How can I create a PyCUDA GPUArray from a gpu memory address?


I'm working with PyTorch and want to do some arithmetic on Tensor data with the help of PyCUDA. I can get a memory address of a cuda tensor t via t.data_ptr(). Can I somehow use this address and my knowledge of the size and data type to initialize a GPUArray? I am hoping to avoid copying the data, but that would also be an alternative.


Solution

  • It turns out this is possible. We need a pointer do the data, which needs some additional capabilities:

    class Holder(PointerHolderBase):
    
        def __init__(self, tensor):
            super().__init__()
            self.tensor = tensor
            self.gpudata = tensor.data_ptr()
    
        def get_pointer(self):
            return self.tensor.data_ptr()
    
        def __int__(self):
            return self.__index__()
    
        # without an __index__ method, arithmetic calls to the GPUArray backed by this pointer fail
        # not sure why, this needs to return some integer, apparently
        def __index__(self):
            return self.gpudata
    

    We can then use this class to instantiate GPUArrays. The code uses Reikna arrays which are a subclass but should work with pycuda arrays as well.

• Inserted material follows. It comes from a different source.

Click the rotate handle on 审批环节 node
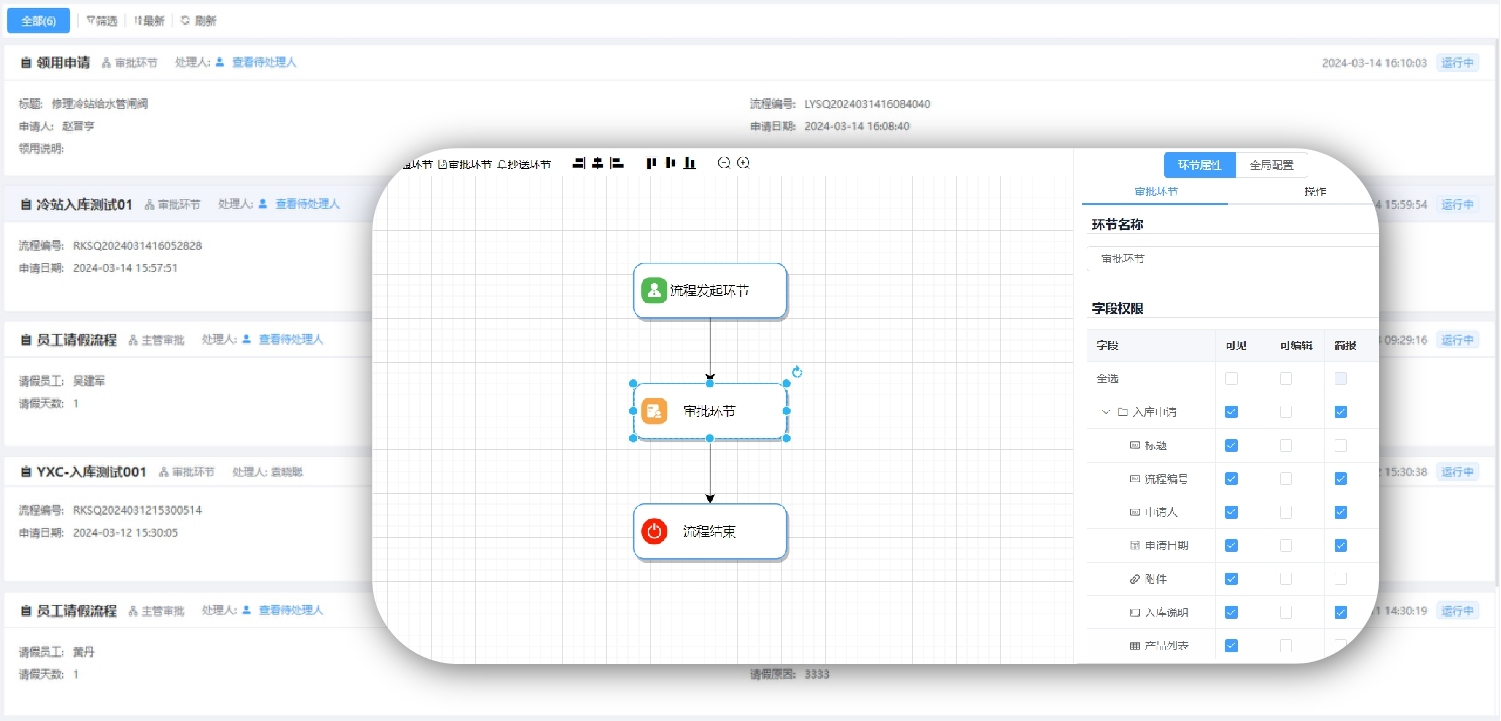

    def tensor_to_gpuarray(tensor, context=pycuda.autoinit.context):
        '''Convert a :class:`torch.Tensor` to a :class:`pycuda.gpuarray.GPUArray`. The underlying
        storage will be shared, so that modifications to the array will reflect in the tensor object.
        Parameters
        ----------
        tensor  :   torch.Tensor
        Returns
        -------
        pycuda.gpuarray.GPUArray
        Raises
        ------
        ValueError
            If the ``tensor`` does not live on the gpu
        '''
        if not tensor.is_cuda:
            raise ValueError('Cannot convert CPU tensor to GPUArray (call `cuda()` on it)')
        else:
            thread = cuda.cuda_api().Thread(context)
        return reikna.cluda.cuda.Array(thread, tensor.shape, dtype=torch_dtype_to_numpy(tensor.dtype), base_data=Holder(tensor))
    

    We can go back with this code. I have not found a way to do this without copying the data.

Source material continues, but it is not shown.